>> start
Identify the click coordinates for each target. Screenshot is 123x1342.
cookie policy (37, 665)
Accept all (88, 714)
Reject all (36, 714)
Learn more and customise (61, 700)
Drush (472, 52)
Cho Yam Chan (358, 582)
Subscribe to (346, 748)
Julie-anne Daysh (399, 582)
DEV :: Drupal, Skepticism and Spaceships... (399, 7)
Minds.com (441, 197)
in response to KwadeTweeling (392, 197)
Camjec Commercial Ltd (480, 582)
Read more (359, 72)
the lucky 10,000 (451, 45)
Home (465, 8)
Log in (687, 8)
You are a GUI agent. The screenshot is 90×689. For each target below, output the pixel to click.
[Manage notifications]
>> end
#### [Aim of the task]
Extract every line of the records above verbatim, changing nothing.

#### [Result for this exercise]
Identify the click coordinates for each target. Screenshot is 123x1342.
cookie policy (37, 665)
Accept all (88, 714)
Reject all (36, 714)
Learn more and customise (61, 700)
Drush (472, 52)
Cho Yam Chan (358, 582)
Subscribe to (346, 748)
Julie-anne Daysh (399, 582)
DEV :: Drupal, Skepticism and Spaceships... (399, 7)
Minds.com (441, 197)
in response to KwadeTweeling (392, 197)
Camjec Commercial Ltd (480, 582)
Read more (359, 72)
the lucky 10,000 (451, 45)
Home (465, 8)
Log in (687, 8)
You are a GUI agent. The screenshot is 90×689. For each target below, output the pixel to click.
[Manage notifications]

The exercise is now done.